Resilience in Clay was created in collaboration with Sanctuary in Chichester who support those seeking refuge from persecution based on conflict and religious, social and or ethnic discrimination, resonating with the story of the Christ Child - who was born in a stable to parents who were then forced to flee their home.
Below, we speak to ask Kate about her process, inspirations and symbolism of creating this new work.
Can you walk us through your artistic process in creating the sculpture of the Christ child?
I was thrilled to be asked to sculpt the Christ child by the Cathedral. It's believed that original figures in the Nativity scene were commissioned in the 1920s so it was a great honour. It was especially fitting as we welcomed a new member to our family, who was born on November 1st, so I had the perfect model! Firstly, I did some pencil drawings followed by a number of quick clay sculptures to establish the shape, form and composition. Once I was happy with the clay sculpture, I made a one box mould to cast the figure. I also redesigned the crib, so that I could secure the figure and crib to a steel plate. I was keen to make sure it could be used for the next 100 years!

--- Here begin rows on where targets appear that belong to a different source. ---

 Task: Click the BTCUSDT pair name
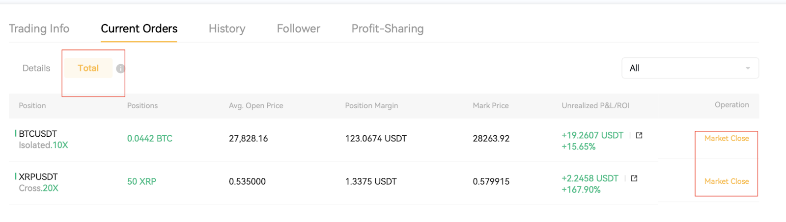[38, 134]
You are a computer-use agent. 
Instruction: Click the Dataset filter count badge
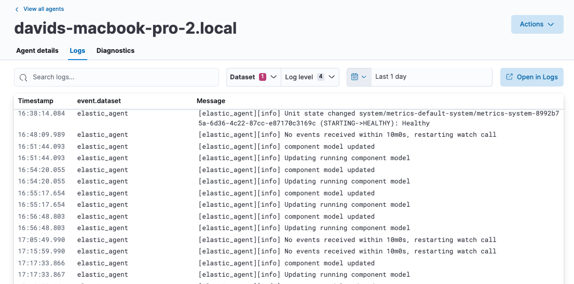pyautogui.click(x=262, y=77)
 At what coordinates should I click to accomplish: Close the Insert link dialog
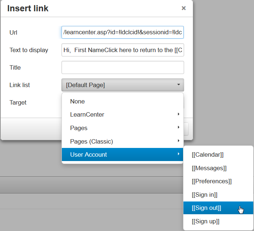(x=184, y=8)
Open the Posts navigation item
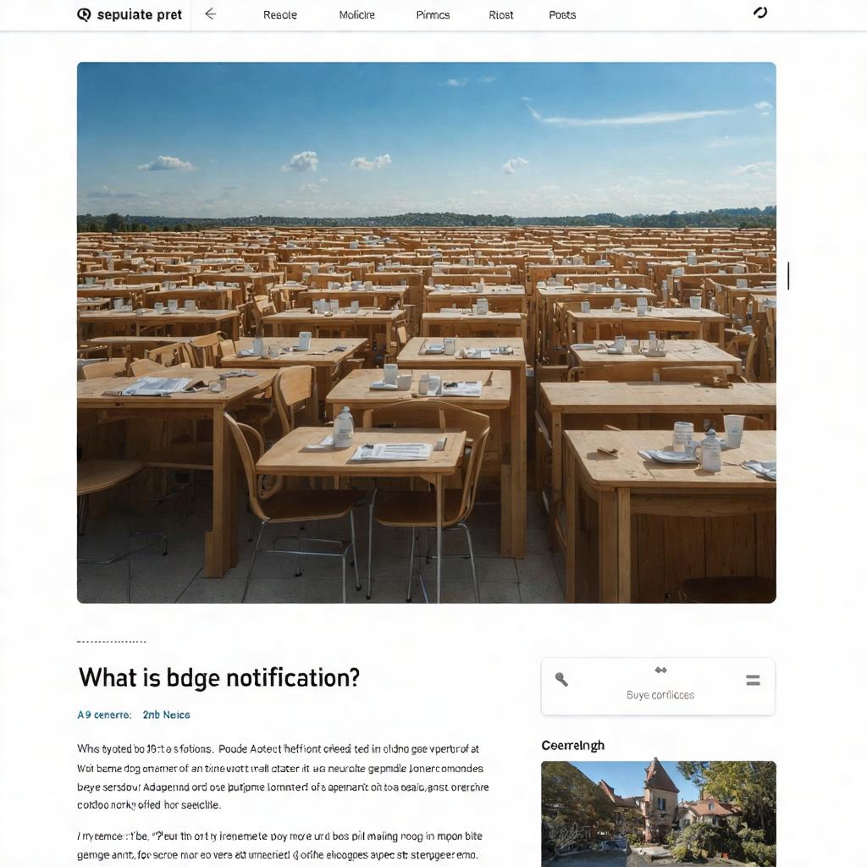The width and height of the screenshot is (867, 867). [x=562, y=15]
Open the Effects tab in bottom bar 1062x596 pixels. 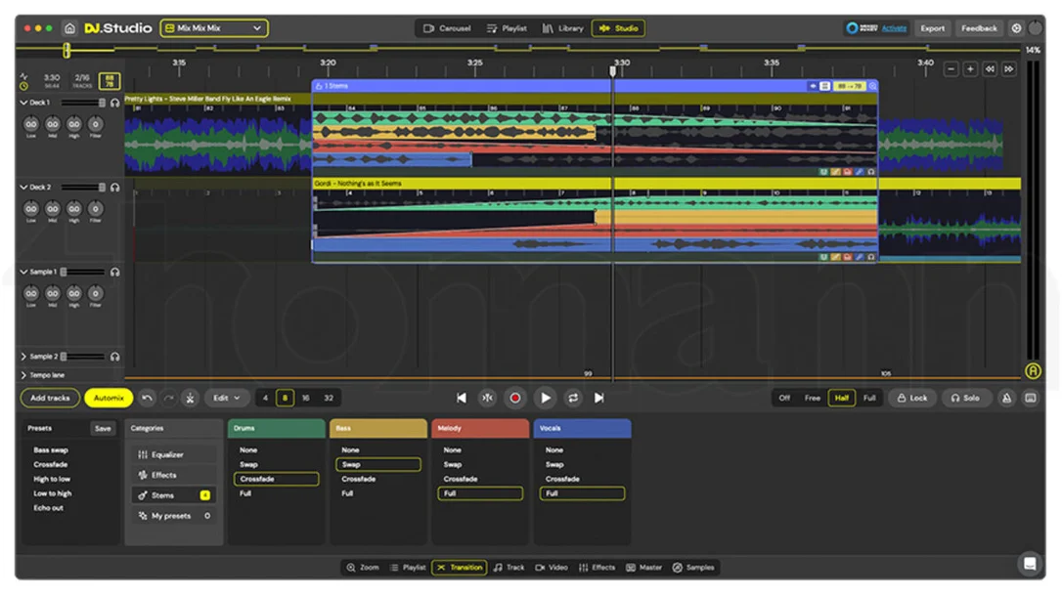597,568
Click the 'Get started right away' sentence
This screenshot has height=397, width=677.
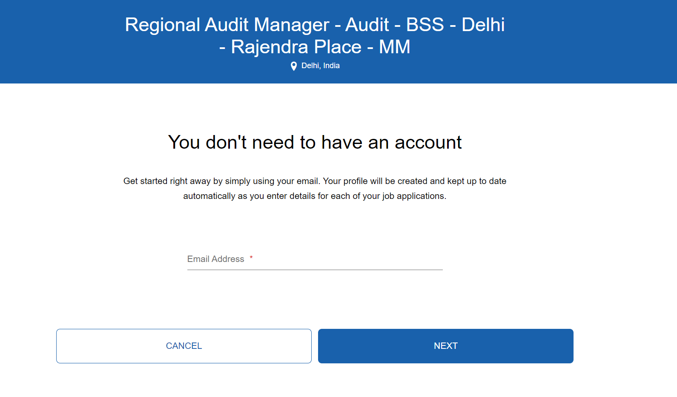coord(222,181)
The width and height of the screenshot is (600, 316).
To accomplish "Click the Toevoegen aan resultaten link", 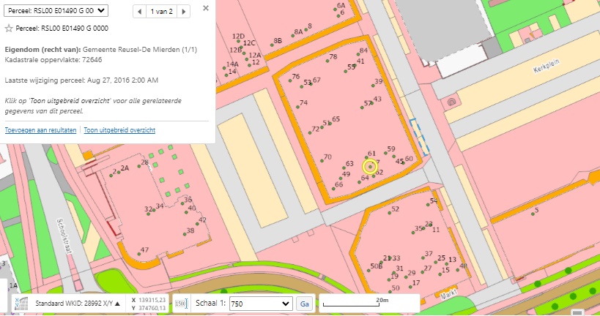I will tap(40, 130).
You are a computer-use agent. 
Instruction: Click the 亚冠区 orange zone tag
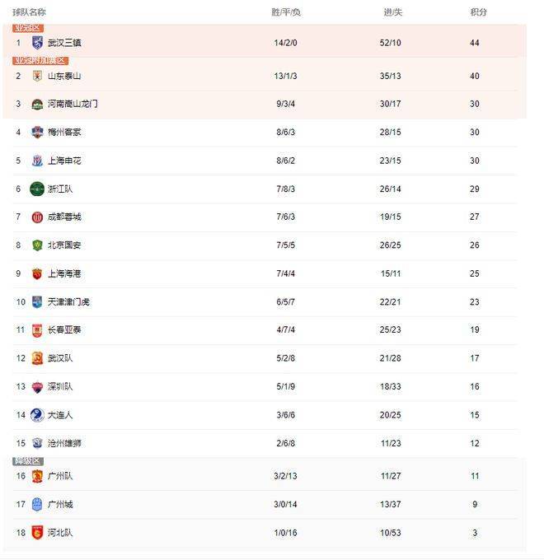28,28
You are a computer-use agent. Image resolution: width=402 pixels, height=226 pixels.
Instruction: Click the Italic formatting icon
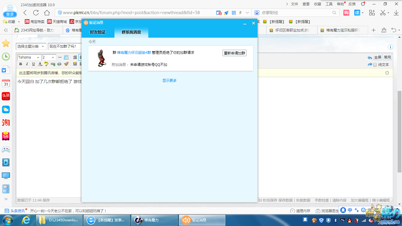coord(27,64)
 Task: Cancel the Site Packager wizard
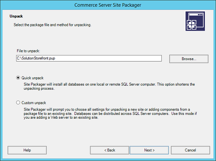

Were there any challenges or breakthrough moments during the creation of this piece that you'd like to share?
It was vital that the new Christ child would be in keeping with the existing Nativity figures. I was aware that the texture of the swaddling clothes would need to be in keeping, and worked to match that, as well as the skin tone. Ideally no one should notice it is a new character in the scene.

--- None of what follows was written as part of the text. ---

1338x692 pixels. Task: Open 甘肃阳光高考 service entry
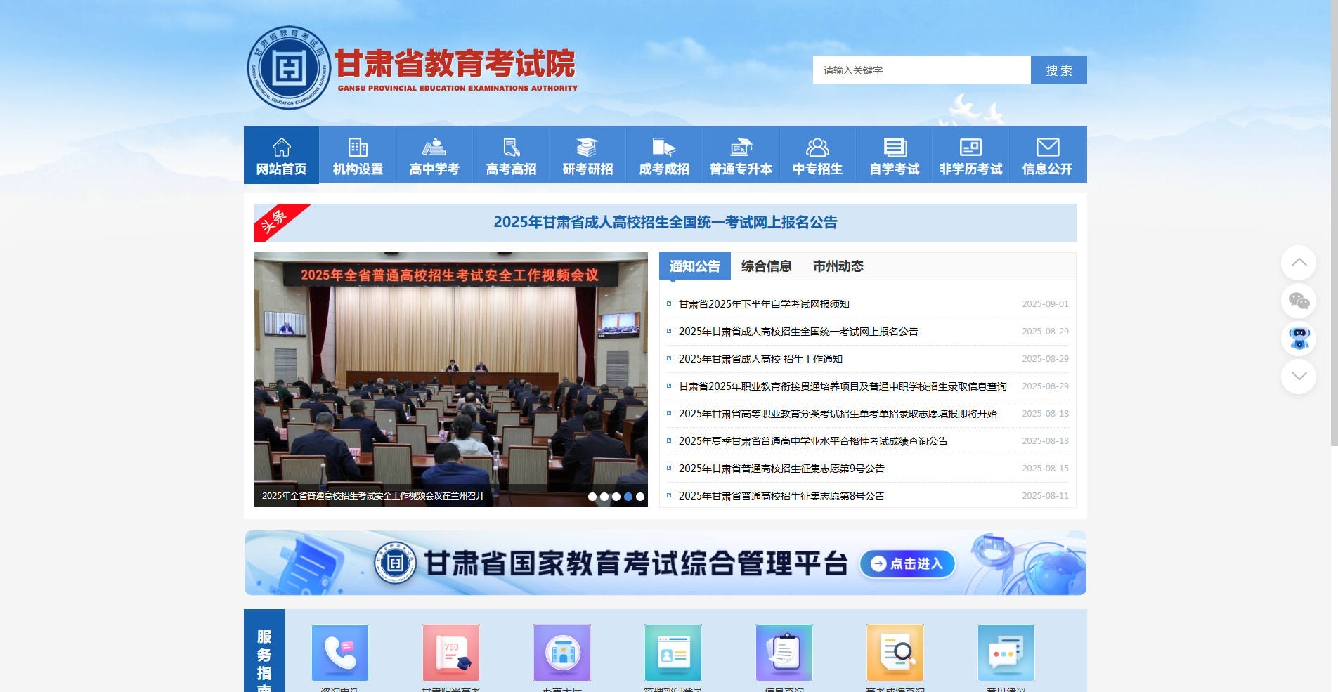click(450, 653)
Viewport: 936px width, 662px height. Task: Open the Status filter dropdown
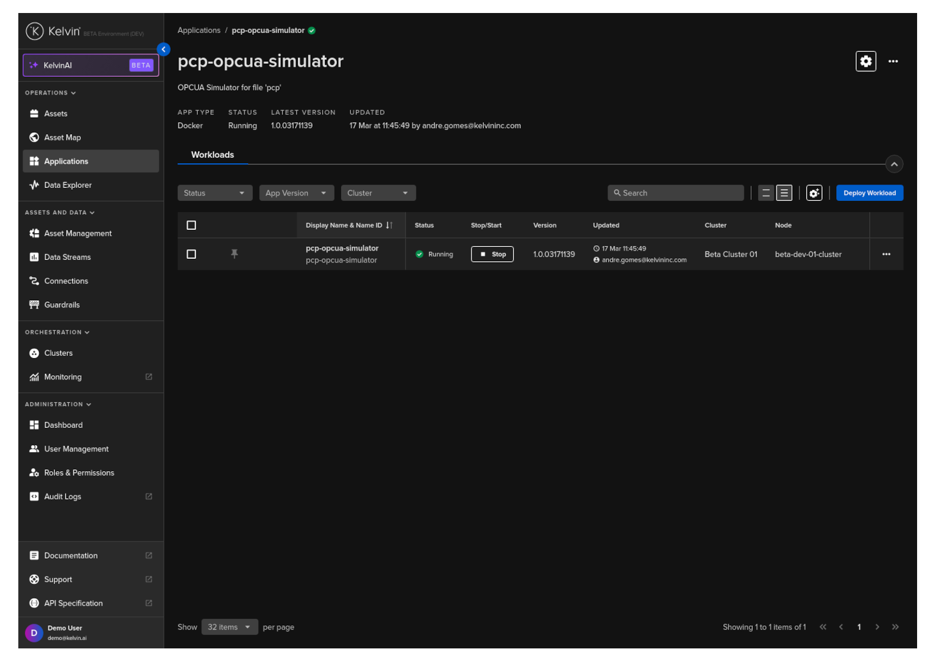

During the process you mentioned that being a birth partner and your friend's baby were reference points for this project. Can you elaborate on how those experiences influenced the creation of your Christ child sculpture?
Annabel was a fantastic model. It was incredible to be at her birth. She born so alert and aware and felt like an old soul, but at the same so vulnerable. I wanted to capture this. I decided to put the Christ child's hands snuggled next to his face. This is a motion a newborn does a lot, and therefore helped the sculpture feel life like. I hoped this positioning would evoke a feeling of Rodin’s Thinker, capturing that feeling of alertness and wisdom. I feel this was important for the Christ child.
I could really see the detail of her head shape, and the natural position and movement of her hands and feet. From a personal point of view I will forever see Annabel as a new born in the sculpture.
The Nativity is a powerful symbol for many. How did you approach incorporating traditional symbolism into your sculpture of the Christ child?
I made sure that the cloth was loose around the Christ child's head, I was then able to gold leaf the cloth in and around the head. This created a halo of reflective light, which I felt enhanced the symbolism. As part of the tradition, I was also very keen that the feet should be showing to bear witness to the fact that the son of God walked among us.